I guess I should be glad that they are around to look out for me, but I can’t really decide whether I feel safer for being under their protection or more like a target, knowing that if there was one place the cartels would want to take down it would be my current home. For the most part the Marines seem pretty relaxed and normal going about their business. It’s just hard to get used to seeing them all stomping around with M16s, shotguns, and in full body armor, clearly ready for anything at a moments notice.
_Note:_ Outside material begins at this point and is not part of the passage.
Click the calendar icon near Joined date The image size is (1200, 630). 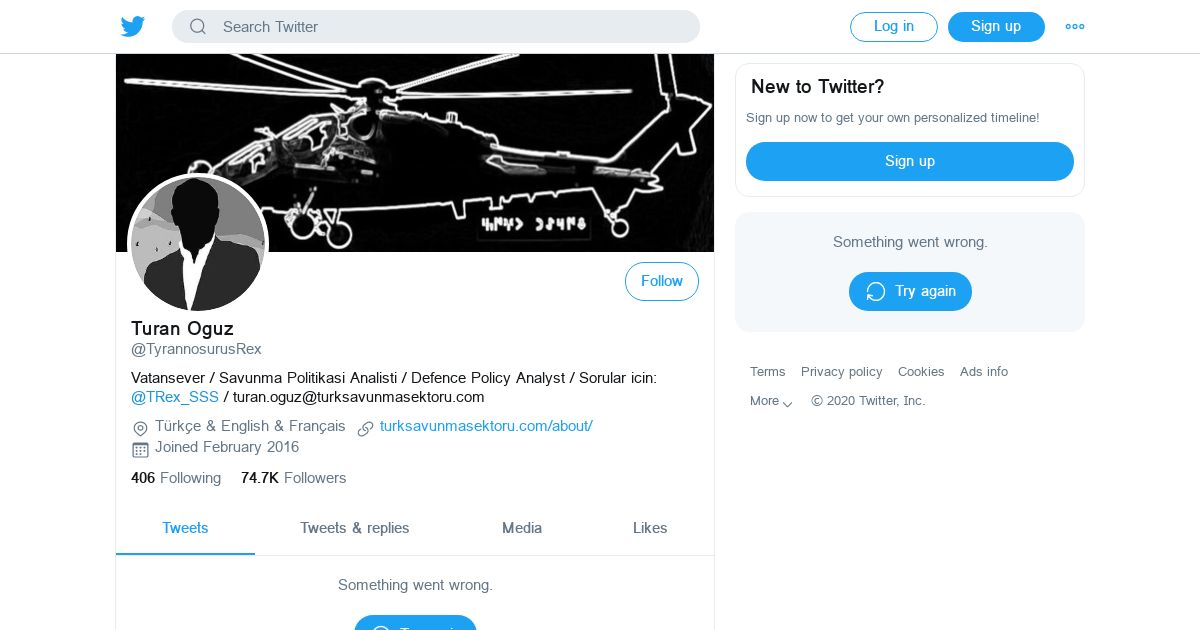pos(140,449)
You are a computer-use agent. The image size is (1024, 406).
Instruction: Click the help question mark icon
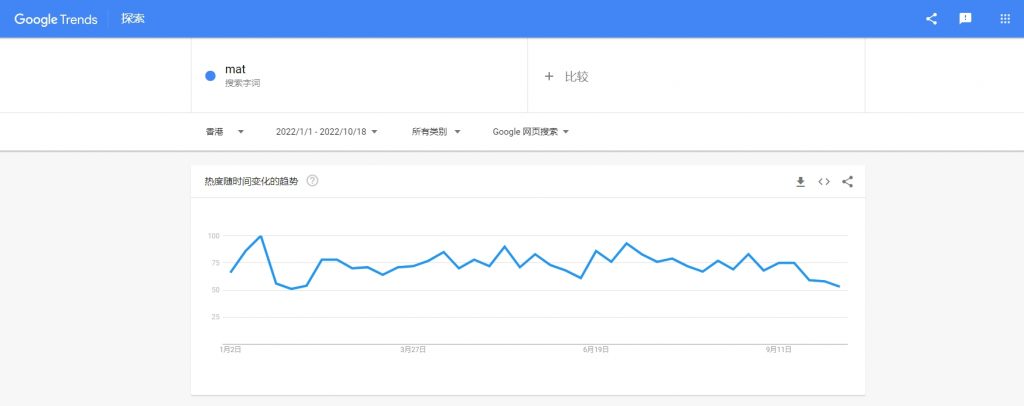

The funniest moments are in the elevators, where inevitably I end up sandwiched with my racquet bag in the middle of five fully decked out dudes. I’m on the thirteenth floor and lets just say thirteen stories is a long time to stare a masked, helmeted, and heavily armed crew in the face. Or rather stare at myself in their sunglasses. Besides the fact that for the most part they are pretty short—I tower over many of them—I would not want to mess with any of these tough looking little guys. Like I said before though, mostly my buddies and I have felt pretty safe walking around and going to dinner at night and whatnot. Hopefully things will stay that way.
In tennis-news, I lost in the second round of qualifying on Saturday to a really solid American player. It was my second match of the day after beating a young Mexican pretty easily earlier in the day. The kid I lost to is twenty years old and turned pro after winning the division one NCAA tournament in 2009 as a freshman. His name is Devin Britton and he’s currently ranked #714 in the world. He’s a big guy and hits a hard, heavy ball, which is even more effective playing at a higher elevation like we are where the air is thinner and the ball moves through the court fast. Although I felt pretty overmatched I played him tough, losing 6-4 7-5. My goal was just to keep playing hard and stick around long enough to get an opportunity, which I did late in the second set, with two break points at 5-all. Unfortunately he has a big serve and managed to hold me off and take the set in the end. I was happy with how I played though and felt like I competed well in spite of being a bit outgunned. Overall, I lost early but am not disappointed. Now I have a week to train and get ready for the next tournament, which is in Mexico City. I’ll probably stick around Monterrey until Wednesday or Thursday, hitting with a couple different guys a day in order to see as many different looks as I can to prepare for next weekend. I apologize to the non-tennis players reading this if the tennis talk is annoying or hard to understand. Ill try to keep it to a minimum if I can but sometimes you’ll have to make do.
Oh and randomly we stumbled upon a baby tiger in the mall while we were getting lunch. for 60,000 pesos–about $5,000–I could have bought him and taken him home then and there but instead I paid 50 pesos to play with him a little. He was pretty adorable, although he did try to bite me once. Whatever though if I were him I’d for sure try to bite people. He escaped from the room he was kept in right after this picture was taken and for a few minutes there was literally a tiger loose in the mall. Just another day in Mexico I guess!